*** Available data ***
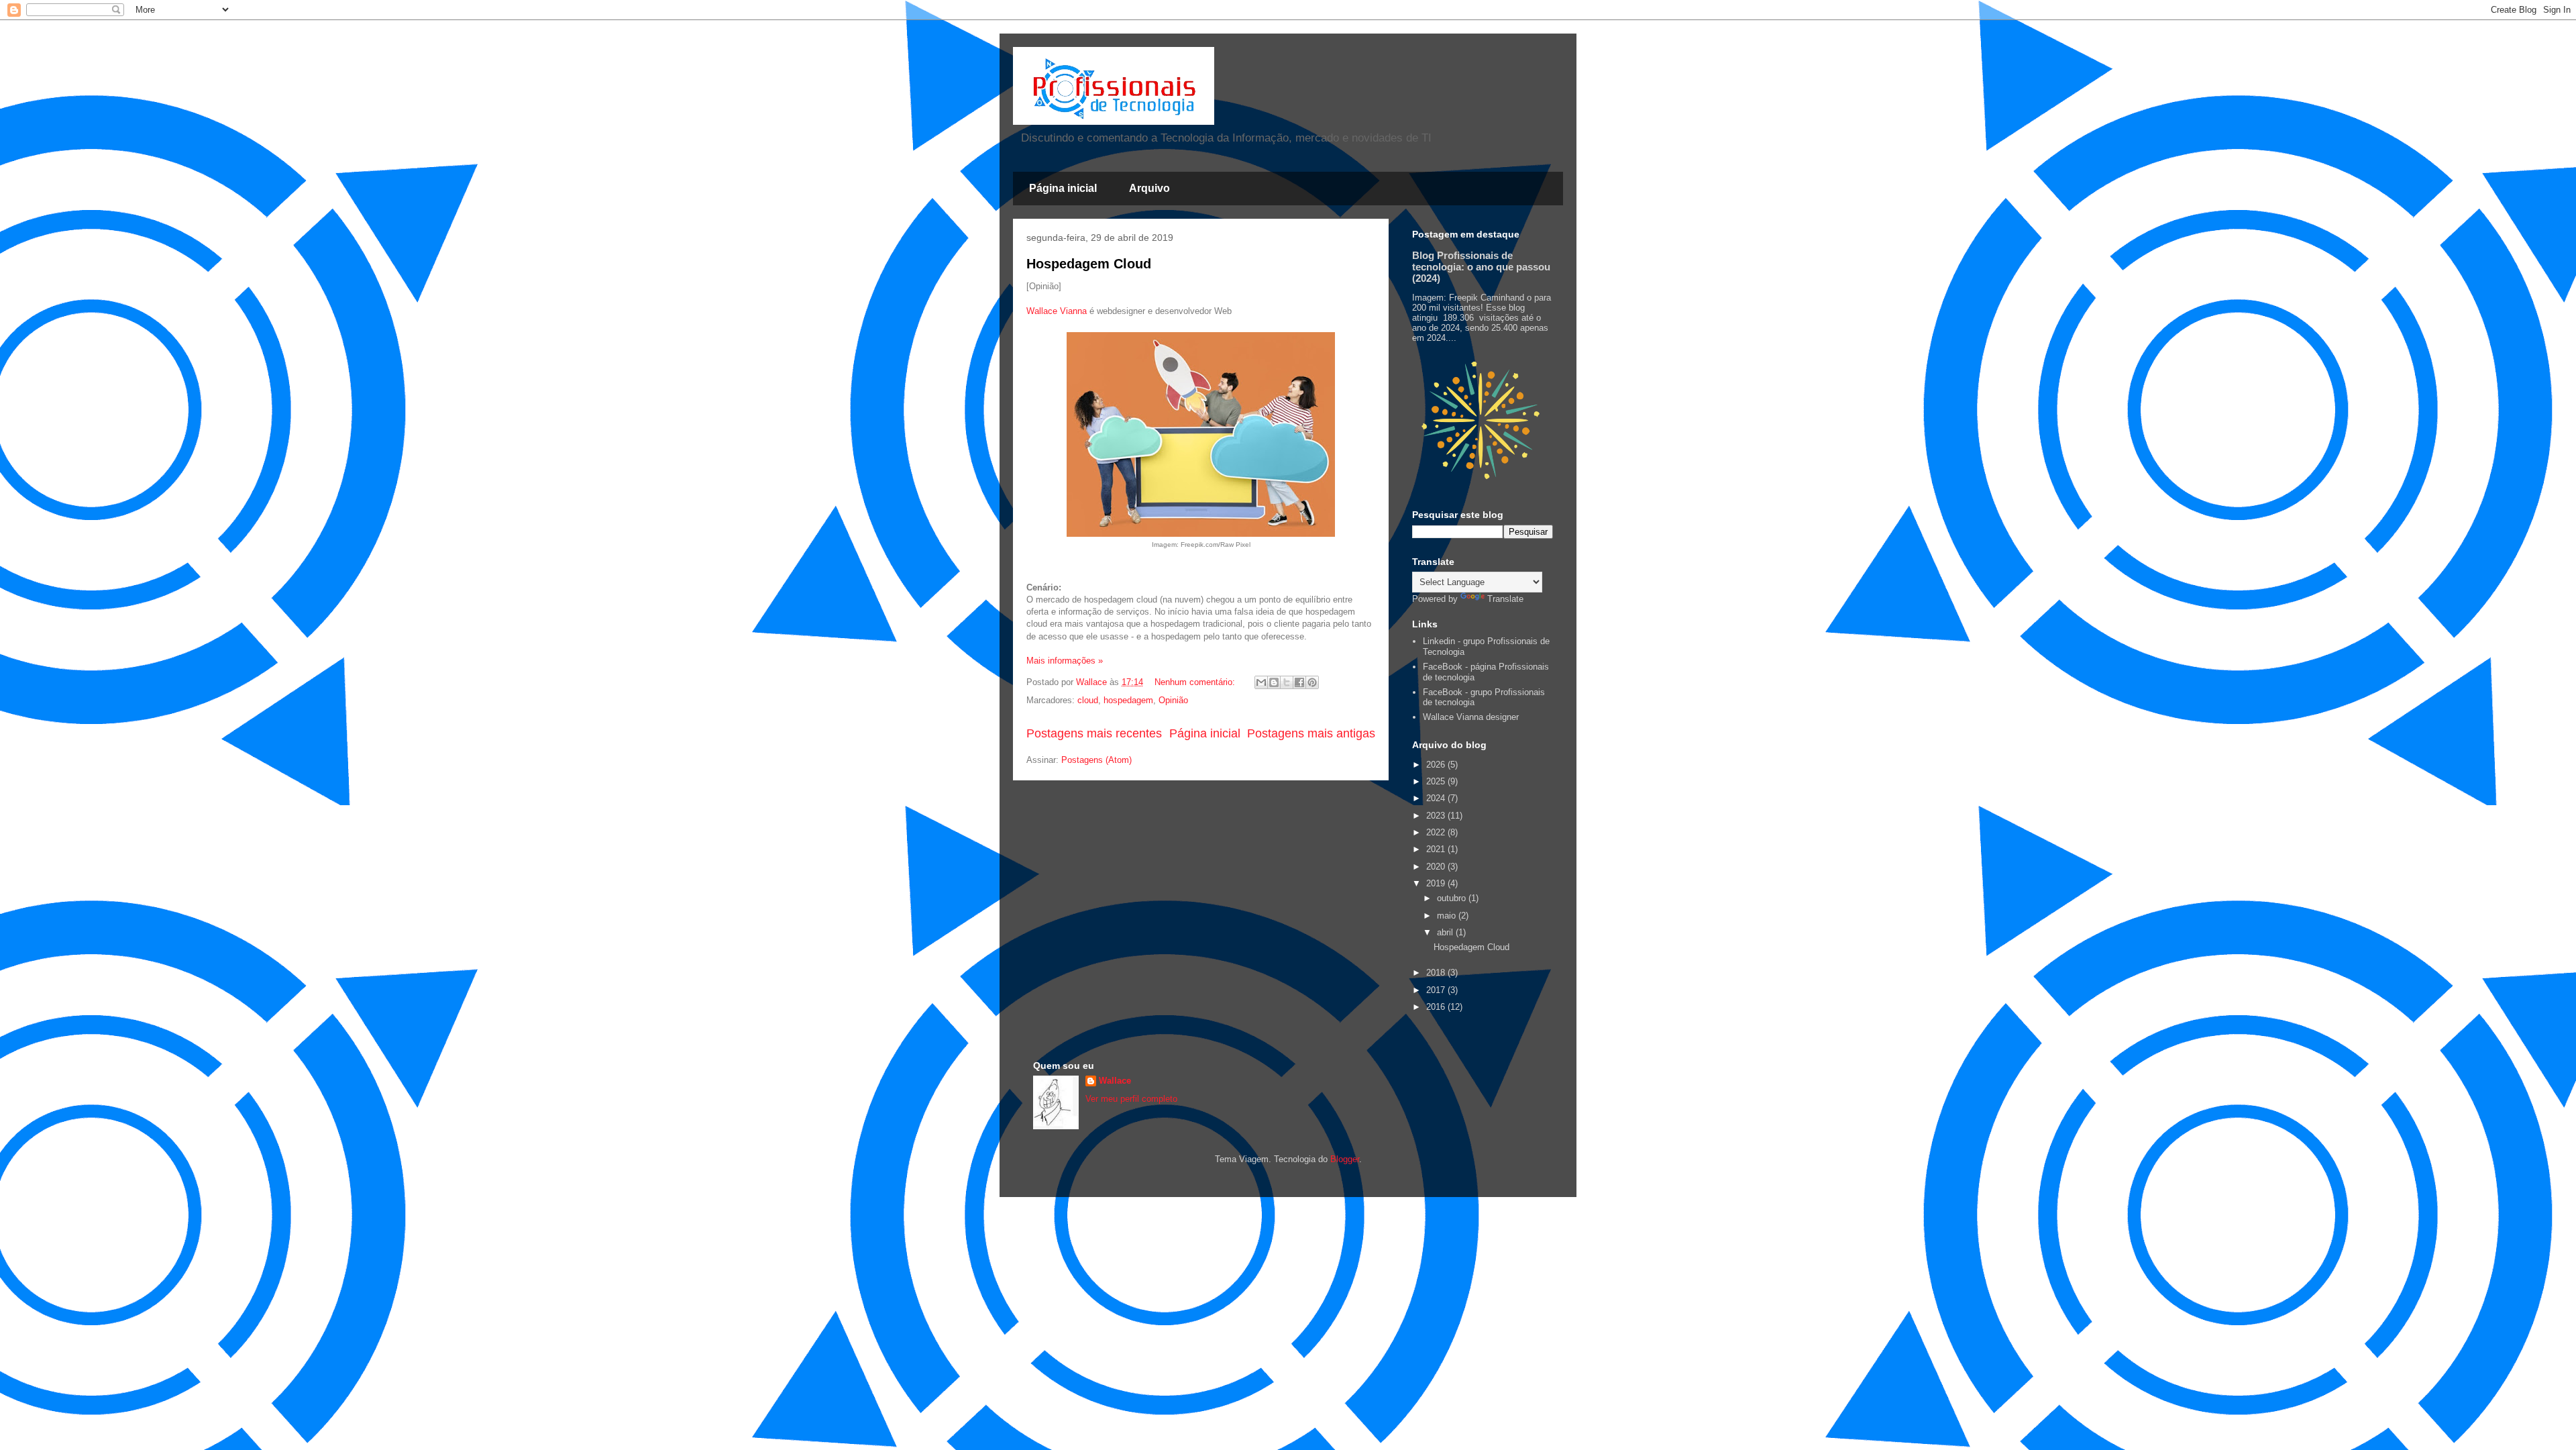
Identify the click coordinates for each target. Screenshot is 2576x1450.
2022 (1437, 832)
*** End of Available data ***
*** Available data ***
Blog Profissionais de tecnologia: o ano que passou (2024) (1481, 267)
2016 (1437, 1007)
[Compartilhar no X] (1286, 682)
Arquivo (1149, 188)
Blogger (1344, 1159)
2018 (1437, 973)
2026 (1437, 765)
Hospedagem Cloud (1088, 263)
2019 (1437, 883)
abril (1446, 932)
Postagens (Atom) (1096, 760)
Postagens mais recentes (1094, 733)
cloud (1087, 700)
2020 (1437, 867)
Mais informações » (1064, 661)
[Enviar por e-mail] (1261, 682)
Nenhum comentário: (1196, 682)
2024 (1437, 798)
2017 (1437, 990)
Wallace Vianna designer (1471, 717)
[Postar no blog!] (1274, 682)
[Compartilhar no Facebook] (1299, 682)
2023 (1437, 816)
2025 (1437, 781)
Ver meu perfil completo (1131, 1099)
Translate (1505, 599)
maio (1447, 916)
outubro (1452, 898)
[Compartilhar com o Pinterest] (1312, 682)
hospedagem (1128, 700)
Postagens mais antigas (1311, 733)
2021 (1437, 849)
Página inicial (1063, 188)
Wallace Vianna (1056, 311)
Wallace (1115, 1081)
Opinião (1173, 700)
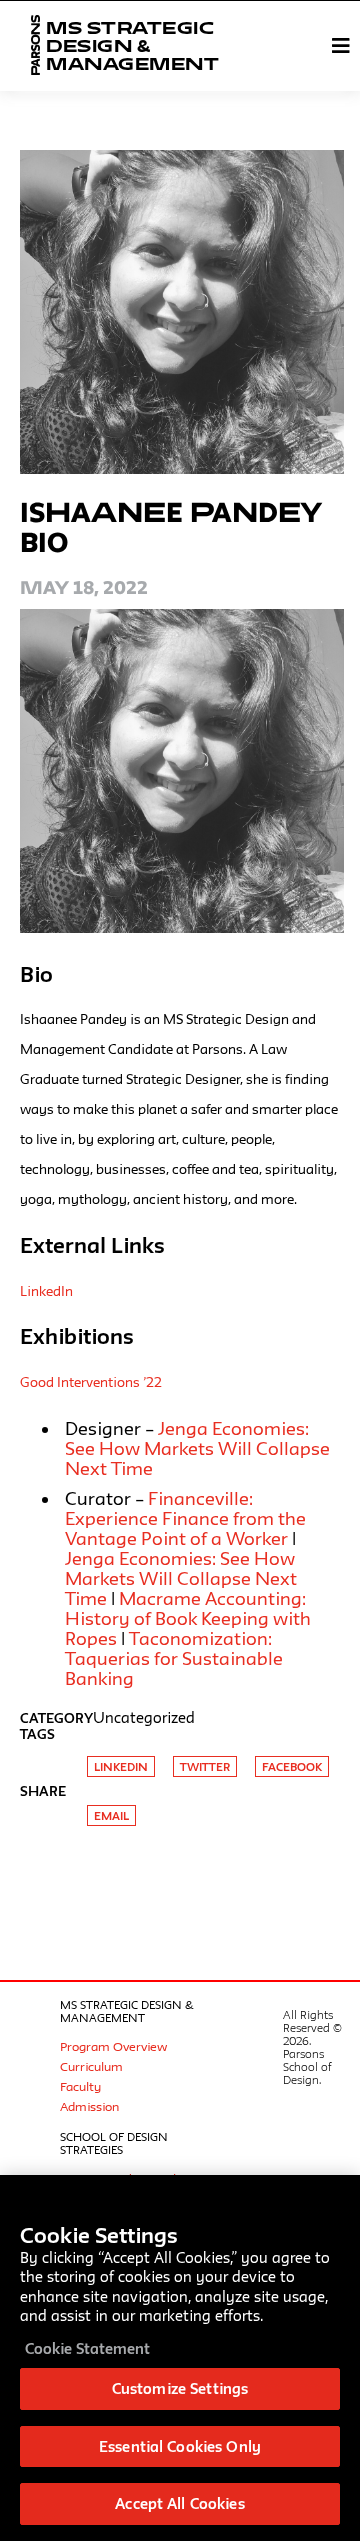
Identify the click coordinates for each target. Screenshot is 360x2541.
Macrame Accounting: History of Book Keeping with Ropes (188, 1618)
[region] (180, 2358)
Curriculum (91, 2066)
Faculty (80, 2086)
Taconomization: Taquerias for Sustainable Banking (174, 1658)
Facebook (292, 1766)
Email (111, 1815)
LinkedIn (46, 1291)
*** End of Available data ***
*** Available data ***
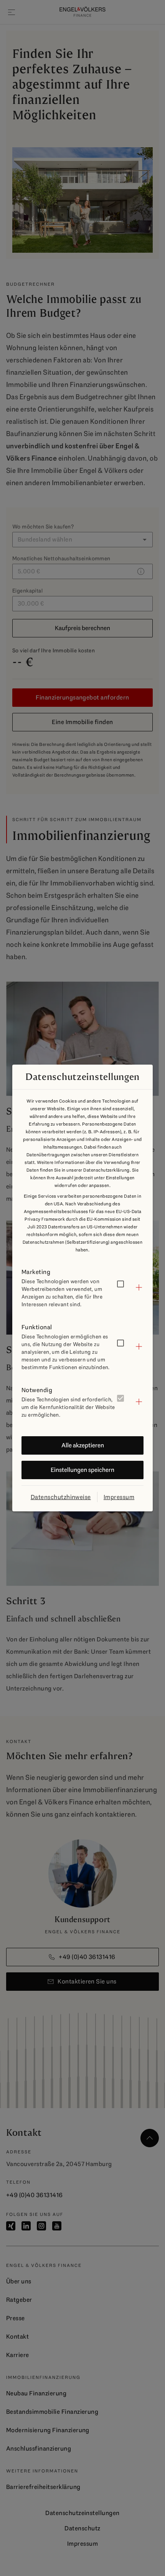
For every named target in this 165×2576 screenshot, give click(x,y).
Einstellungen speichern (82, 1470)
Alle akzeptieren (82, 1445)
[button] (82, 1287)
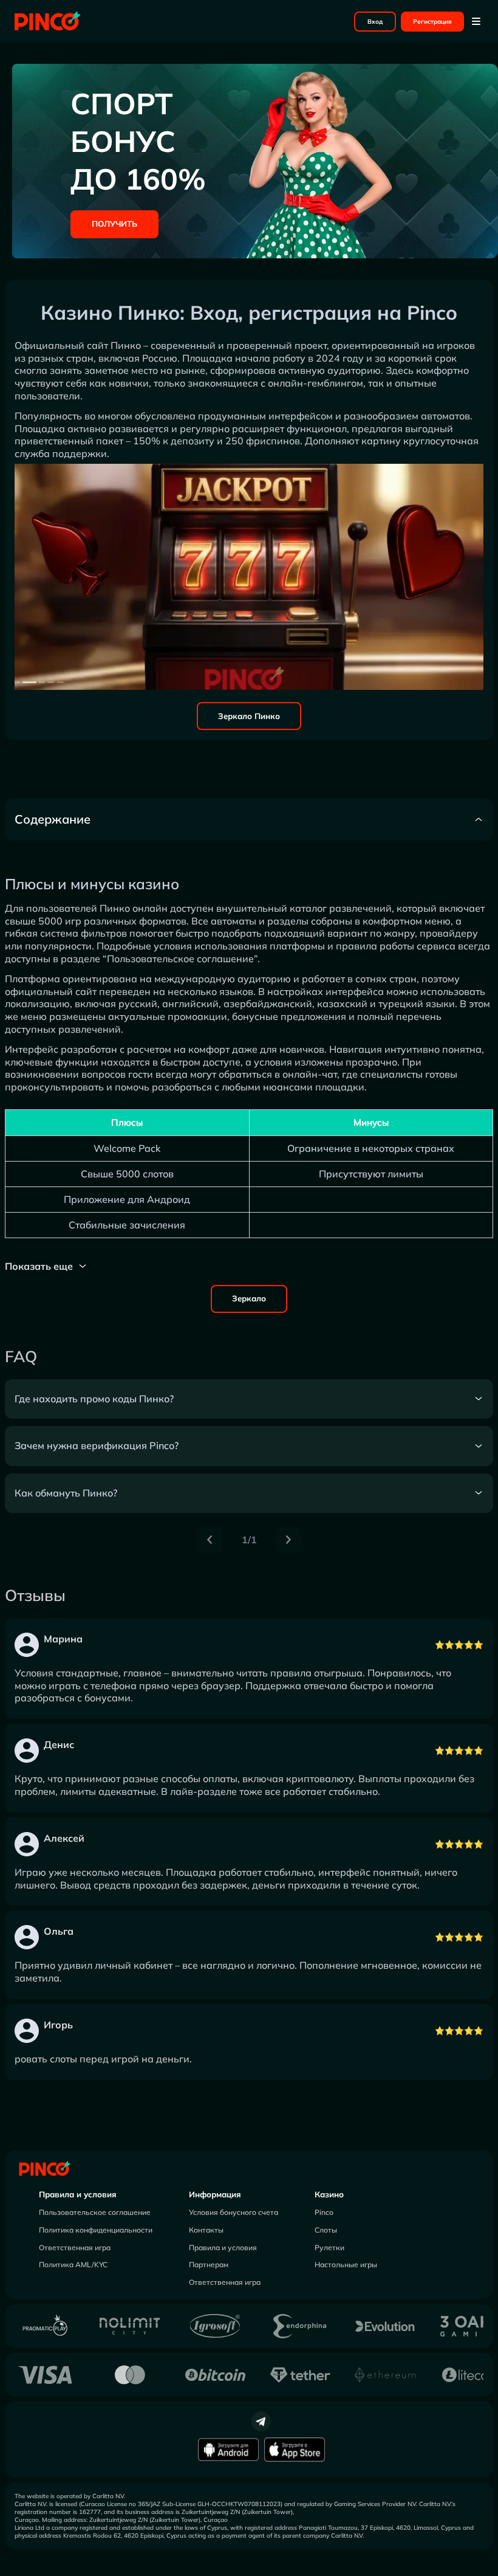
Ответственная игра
*** End of Available data ***
## What is being asked
Within the listing above, the range opens at the line with "Screenshot is 2576x1450." and closes at the line with "2022 (1437, 832)". Reproduce exactly the lines of that range, including both ends.

## Task answer
Identify the click coordinates for each target. Screenshot is 2576x1450.
2022 (1437, 832)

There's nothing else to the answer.